YOUR INSTRUCTIONS: The required lines are those that contain "Viewport"; pull them out of the data and copy them.

Stored items:

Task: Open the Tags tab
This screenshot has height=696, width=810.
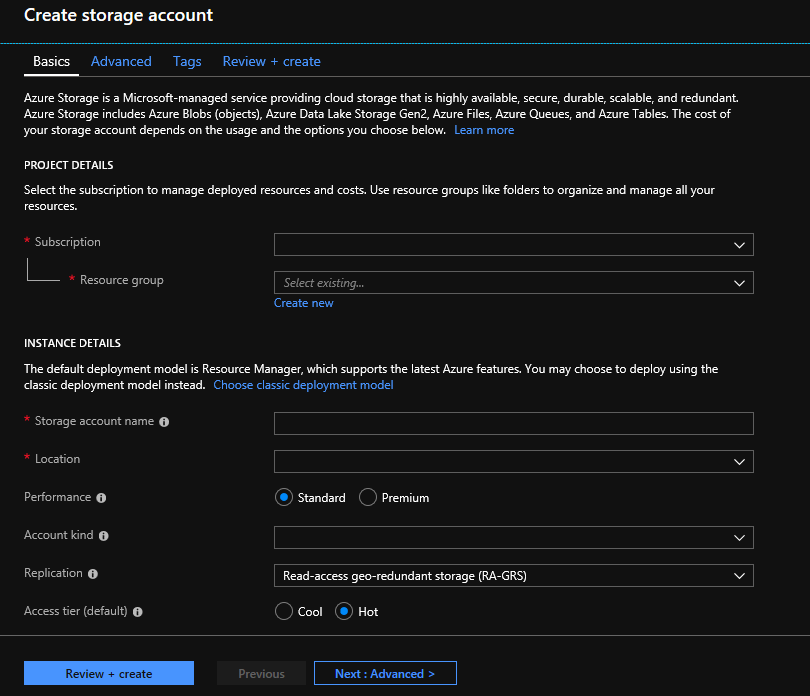Action: point(187,61)
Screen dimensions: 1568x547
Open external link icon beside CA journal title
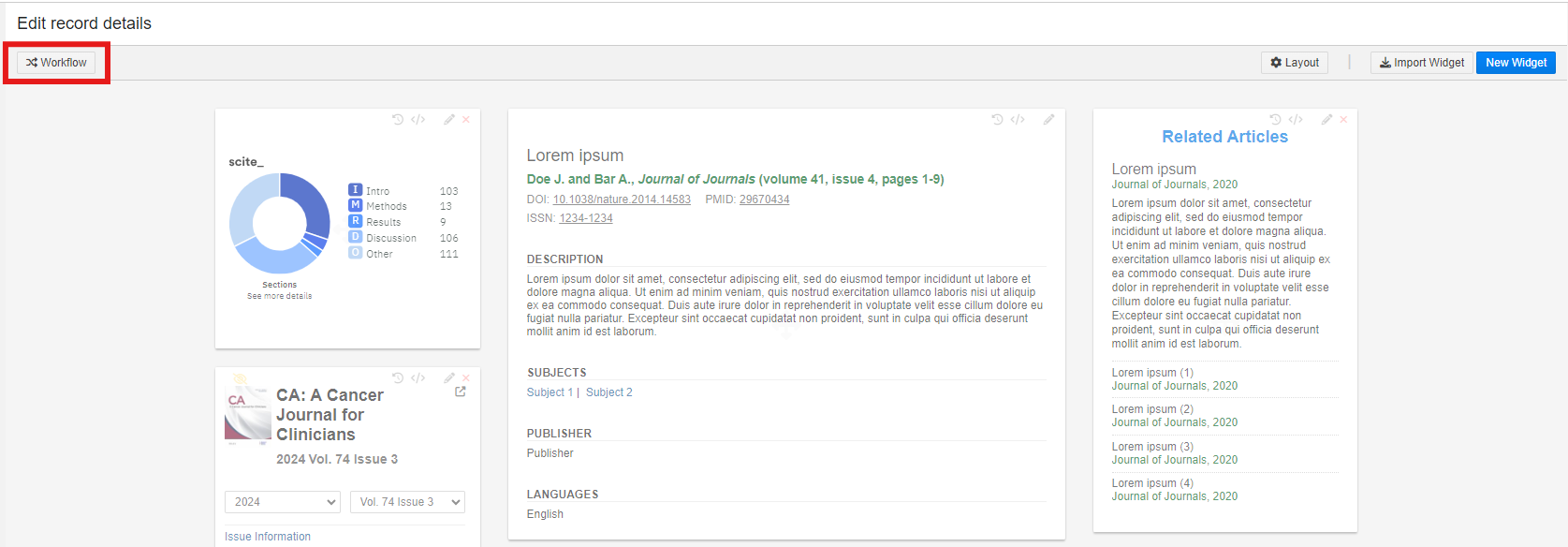tap(461, 392)
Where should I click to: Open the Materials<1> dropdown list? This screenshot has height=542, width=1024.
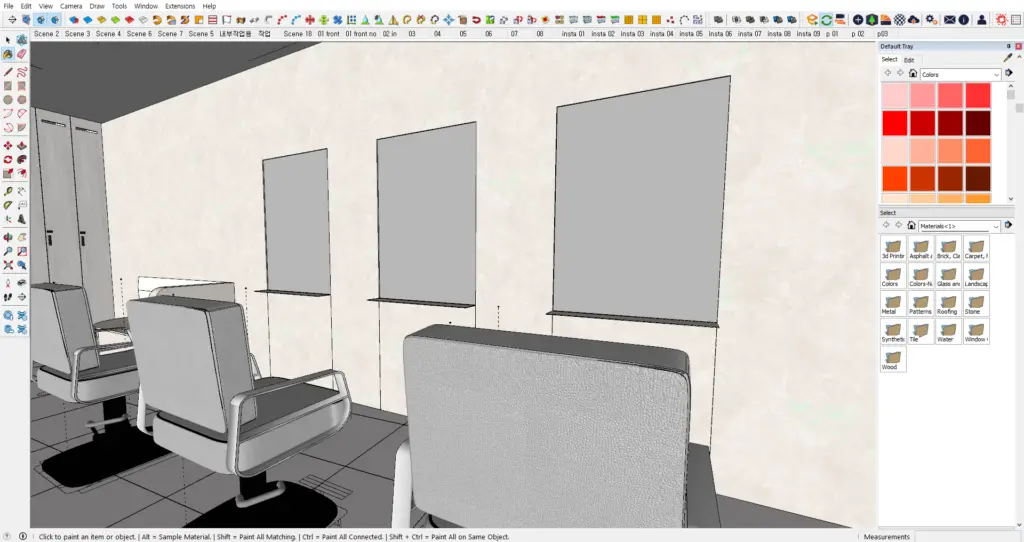click(x=959, y=226)
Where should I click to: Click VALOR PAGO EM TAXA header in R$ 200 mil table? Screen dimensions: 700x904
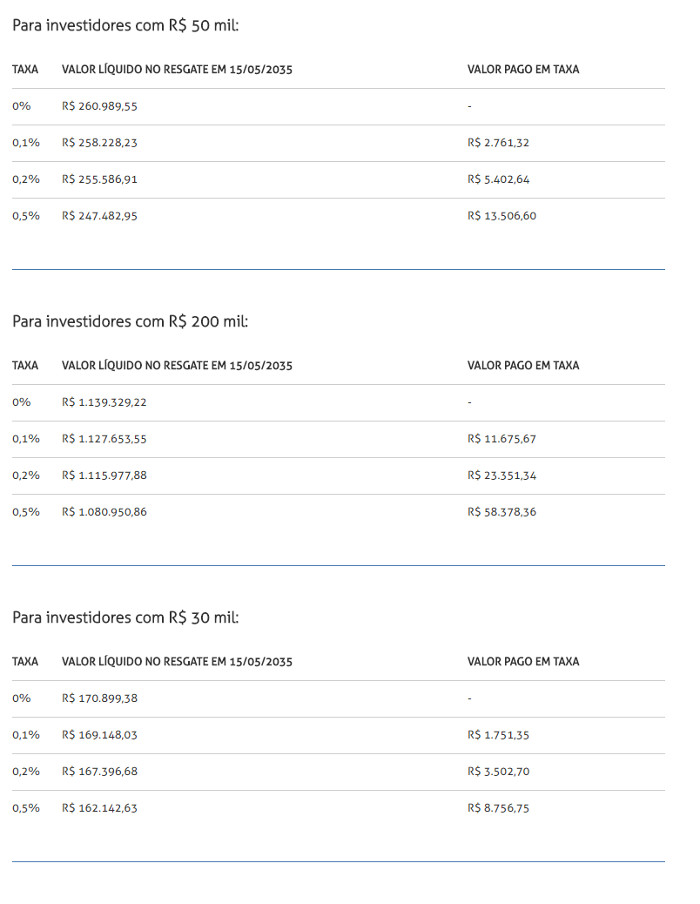click(x=523, y=366)

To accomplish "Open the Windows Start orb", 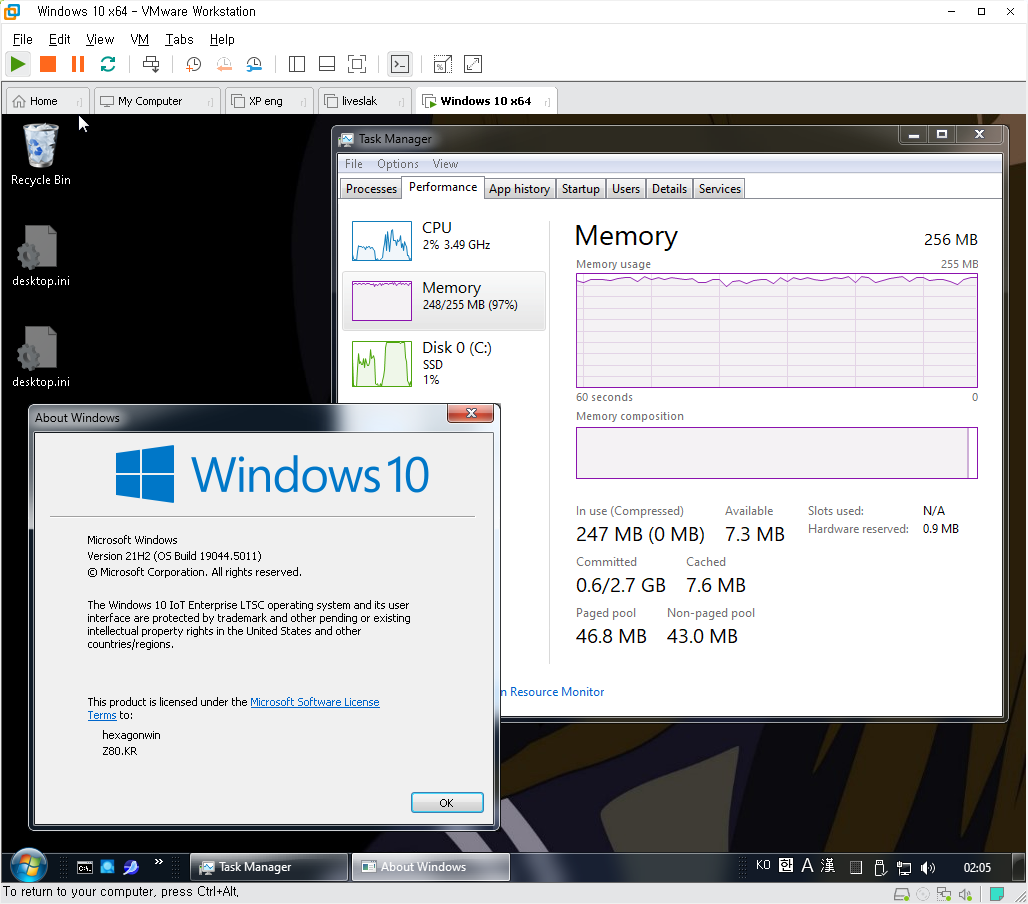I will [x=27, y=866].
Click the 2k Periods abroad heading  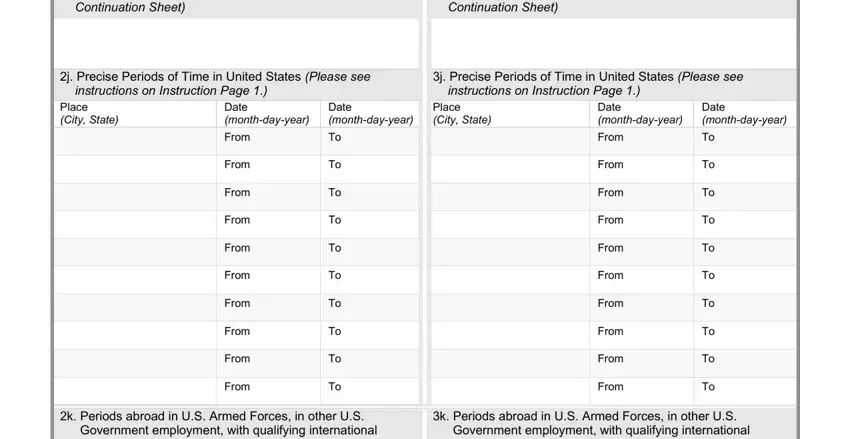218,423
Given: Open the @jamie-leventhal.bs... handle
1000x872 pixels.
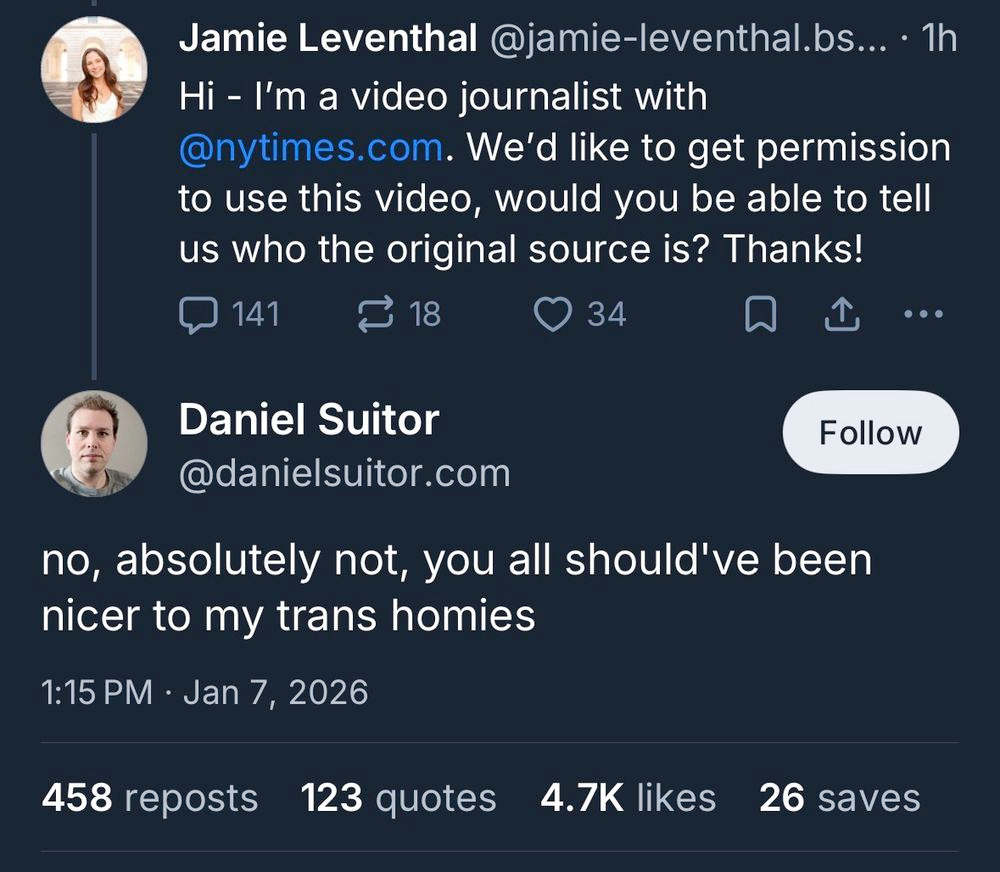Looking at the screenshot, I should point(688,38).
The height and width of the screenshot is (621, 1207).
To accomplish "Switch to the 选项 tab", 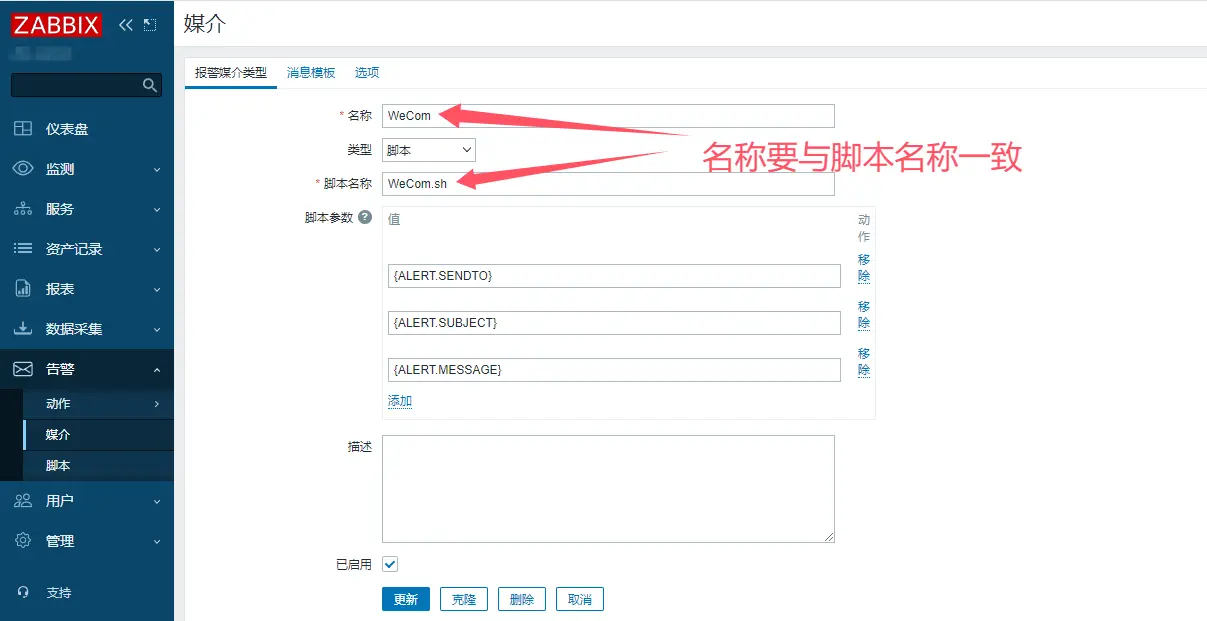I will [x=367, y=73].
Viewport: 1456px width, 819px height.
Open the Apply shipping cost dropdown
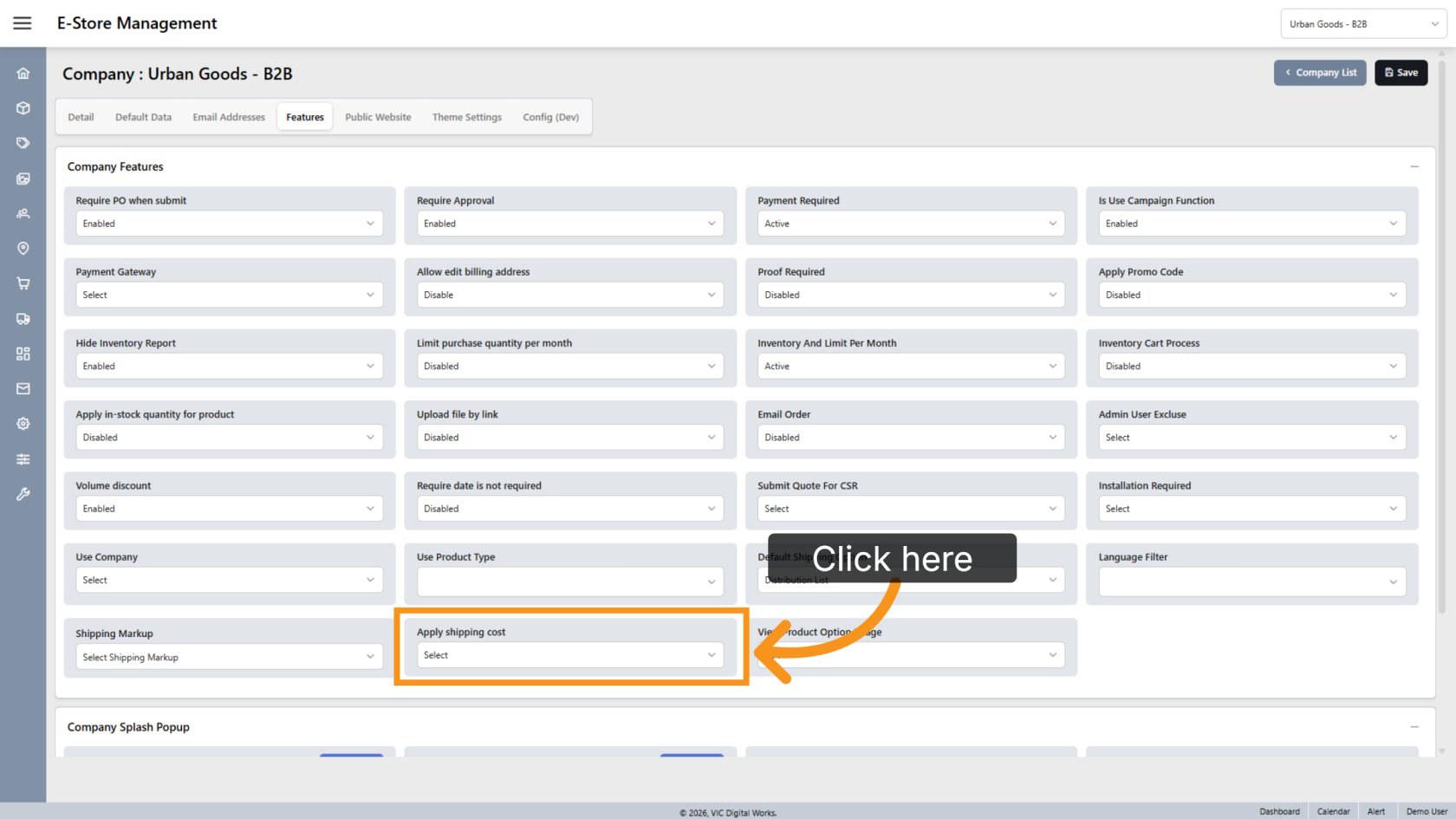[x=570, y=655]
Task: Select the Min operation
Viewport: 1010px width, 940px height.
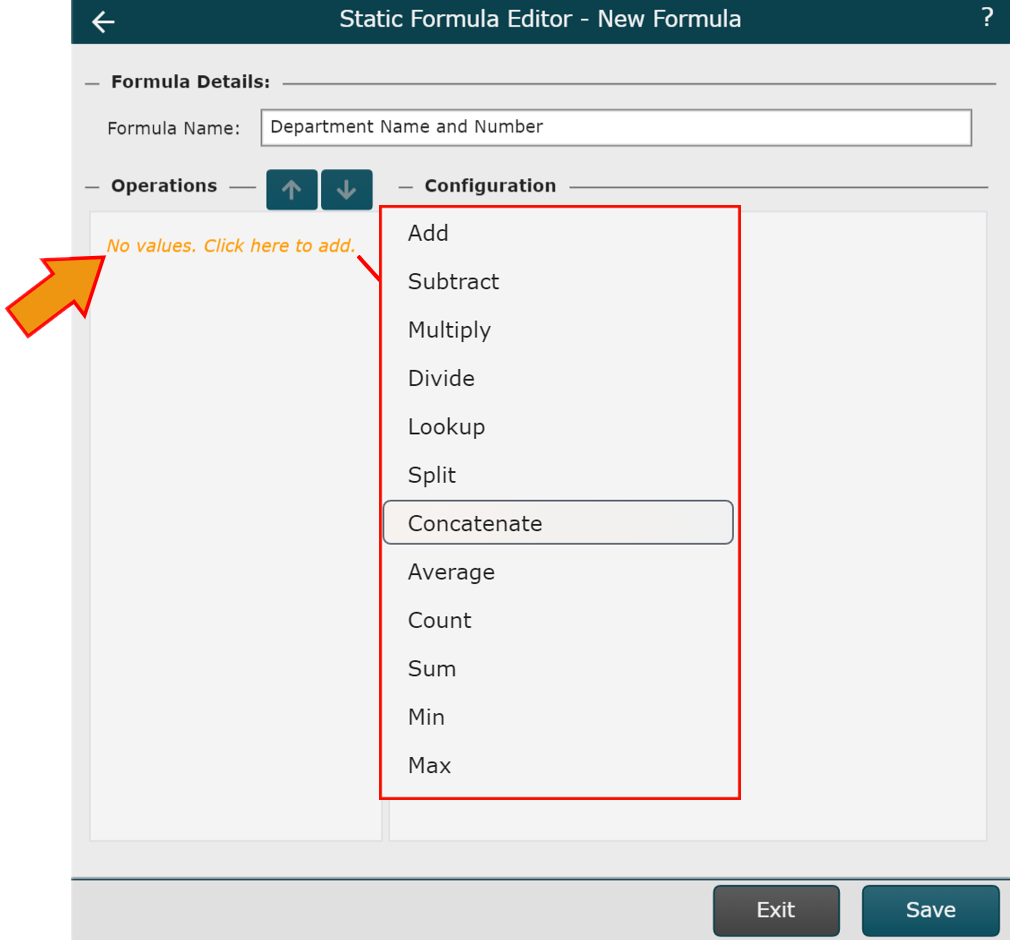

RESPONSE TO THIS TASK:
Viewport: 1456px width, 819px height.
Viewport: 1010px width, 940px height.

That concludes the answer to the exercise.